Un jugement récent de la Cour supérieure condamne le Festival des films du monde (FFM) à rembourser près de 1 million de dollars à la SODEC. Or, personne ne sait si le FFM pourra payer ses dettes ni quels sont les plans de son président fondateur, Serge Losique.
Au bout de quatre années de litige, un juge de la Cour supérieure a ordonné au Festival des films du monde (FFM) de rembourser quelque 886 000 $, plus les intérêts et les frais de justice, à la Société de développement des entreprises culturelles (SODEC), le 27 novembre dernier.
La SODEC avait intenté une poursuite contre Serge Losique et le FFM en novembre 2015 pour défaut de remboursement d’un prêt consenti par sa banque d’affaires cinq ans plus tôt.
Or, après avoir refusé pendant quatre ans de rembourser ces sommes, le FFM « a acquiescé sans réserve » à la demande en justice de la SODEC, en plus de retirer sa propre démarche judiciaire.
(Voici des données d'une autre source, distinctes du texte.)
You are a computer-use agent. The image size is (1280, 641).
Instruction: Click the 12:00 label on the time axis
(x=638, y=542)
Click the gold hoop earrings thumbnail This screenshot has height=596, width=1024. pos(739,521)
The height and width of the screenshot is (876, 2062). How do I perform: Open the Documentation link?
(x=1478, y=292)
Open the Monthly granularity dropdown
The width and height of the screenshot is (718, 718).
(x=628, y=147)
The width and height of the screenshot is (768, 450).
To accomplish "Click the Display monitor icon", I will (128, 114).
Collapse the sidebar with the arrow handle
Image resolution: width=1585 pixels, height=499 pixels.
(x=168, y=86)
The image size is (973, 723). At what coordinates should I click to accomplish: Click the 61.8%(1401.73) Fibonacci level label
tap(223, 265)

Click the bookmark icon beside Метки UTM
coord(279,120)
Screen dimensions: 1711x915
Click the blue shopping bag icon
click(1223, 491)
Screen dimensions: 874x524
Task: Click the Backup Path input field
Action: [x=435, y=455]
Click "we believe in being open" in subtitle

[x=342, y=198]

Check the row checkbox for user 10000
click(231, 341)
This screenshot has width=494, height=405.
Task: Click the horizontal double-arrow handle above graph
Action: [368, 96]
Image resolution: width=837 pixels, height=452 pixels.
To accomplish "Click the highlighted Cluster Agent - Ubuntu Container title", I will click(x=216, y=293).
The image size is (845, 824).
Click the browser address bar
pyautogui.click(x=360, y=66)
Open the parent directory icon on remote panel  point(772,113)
En 2016, le FFM avait en effet avancé que la poursuite de la SODEC lui avait causé des torts, et son avocat réclamait 2,5 millions de dollars en dommages à l’organisme subventionnaire québécois.
Jointe par La Presse, Monique Simard, qui était présidente et chef de la direction de la SODEC au moment du dépôt de la poursuite, a seulement pu dire qu’on lui a annoncé l’automne dernier qu’elle n’était plus citée comme témoin par la Cour supérieure.
À la SODEC, on a refusé de commenter la nouvelle. La directrice des communications, Johanne Morissette, nous a renvoyé au cabinet d’avocats Robinson, Sheppard Shapiro.
« Le FFM a effectivement consenti à rembourser notre client et le jugement est en cours d’exécution », s’est contenté de nous dire l’avocat représentant la SODEC, Me Martin Côté.
Serge Losique injoignable
Depuis plusieurs semaines, La Presse tente en vain de parler à Serge Losique ou à quiconque au FFM. Même sa ligne personnelle à Montréal indique qu’il n’y a plus d’abonné au numéro…
Toutefois, La Presse a pu brièvement s’entretenir avec son fils, François Beaudry Losique, actuel directeur du cinéma Impérial. Ce dernier nous confirme que les bureaux du FFM, à l’étage de l’Impérial, sont « déserts depuis un bout de temps ».
Selon M. Beaudry Losique, son père a pris du mieux depuis l’été dernier ; sa santé est bonne et, à 88 ans, il a recommencé à conduire sa voiture. Par contre, il n’a pu nous mettre en contact avec lui ni nous donner des nouvelles sur l’avenir du FFM. « Je travaille pour l’Impérial. Je ne suis pas au courant des affaires du Festival depuis de nombreuses années », déclare-t-il.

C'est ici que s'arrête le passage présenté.